Ethel und Julius Rosenberg

Eigene Stellungnahme:

Meiner Meinung nach war der Justizmord an Ethel und Julius Rosenberg in der Zeit des Kalten Krieges nicht berechtigt. Gegen Ethel lag faktisch nichts vor außer der belastenden Aussage ihres Bruders, der diese später zurückzog, da er sie nur getätigt hatte, um von sich und seiner Frau abzulenken. Somit wäre es nicht nötig gewesen zwei kleinen Jungen ihre Mutter zu nehmen. Auch die Fakten gegen Julius waren zurechtgedreht worden, um ihn unter Druck zu setzten und Namen Verbündeter seinerseits herauszubekommen.

Ich kann nicht verstehen, warum der damalige US-Präsident Dwight Eisenhower die weltweiten Massenproteste übersehen hat oder sogar übersehen wollte.

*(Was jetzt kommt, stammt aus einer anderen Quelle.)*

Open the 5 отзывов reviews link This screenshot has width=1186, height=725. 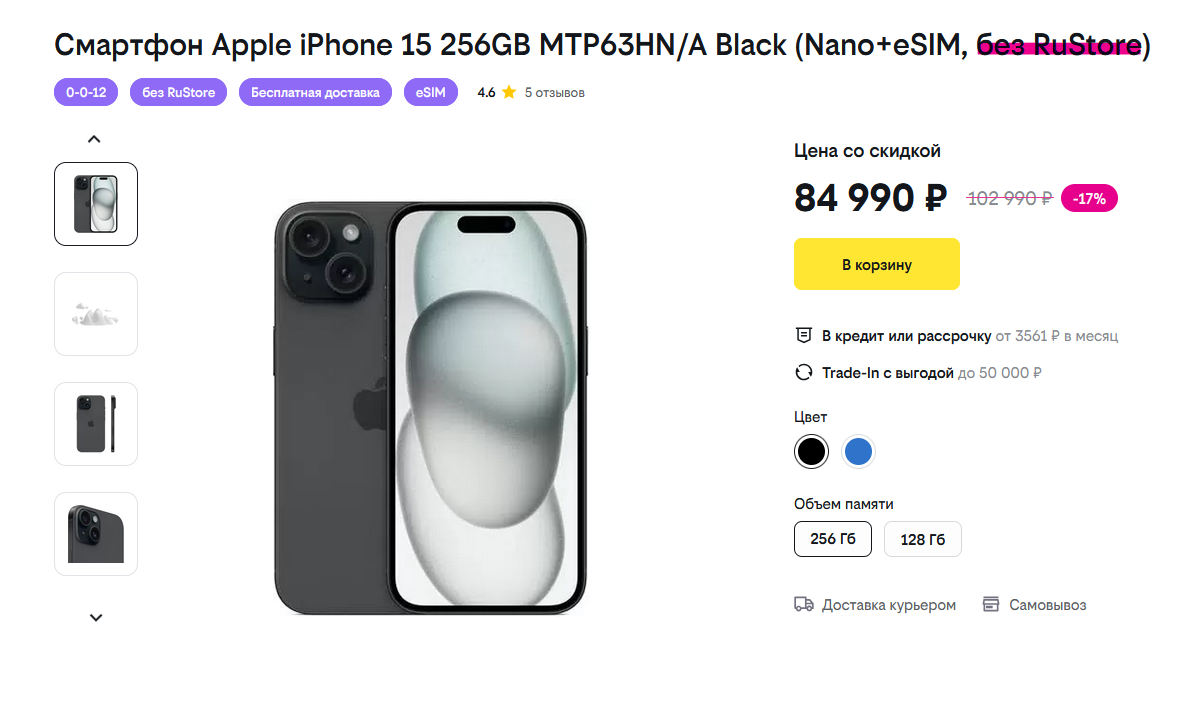coord(554,93)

Auch die vielen namenhaften Juristen, die schwerwiegende Zweifel an der Fairness des Prozesses äußerten, ließen ihn nicht vor der Hinrichtung zurückschrecken. Genauso wie der extra einberufene internationale Justizausschuss, der einen neuen Prozess vor einem internationalen Gerichtshof forderte, konnte ihn nicht daran hindern, was ich keineswegs nachvollziehen kann. Es gibt einige Parallelen zu einem anderen Fall: der Fall Sacco und Vaneztti. Die beiden italienischen Einwanderer wurden 1921 in Boston in einem Mordprozess zum Tode verurteilt. Diese Fall wurde erst vor wenigen Jahren neu aufgerollt und die beiden Männer wurden rehabilitiert. Bei all dem, was man heute weiß und nachträglich herausgefunden hat, wäre dies im Falle der Rosenbergs längst überfällig.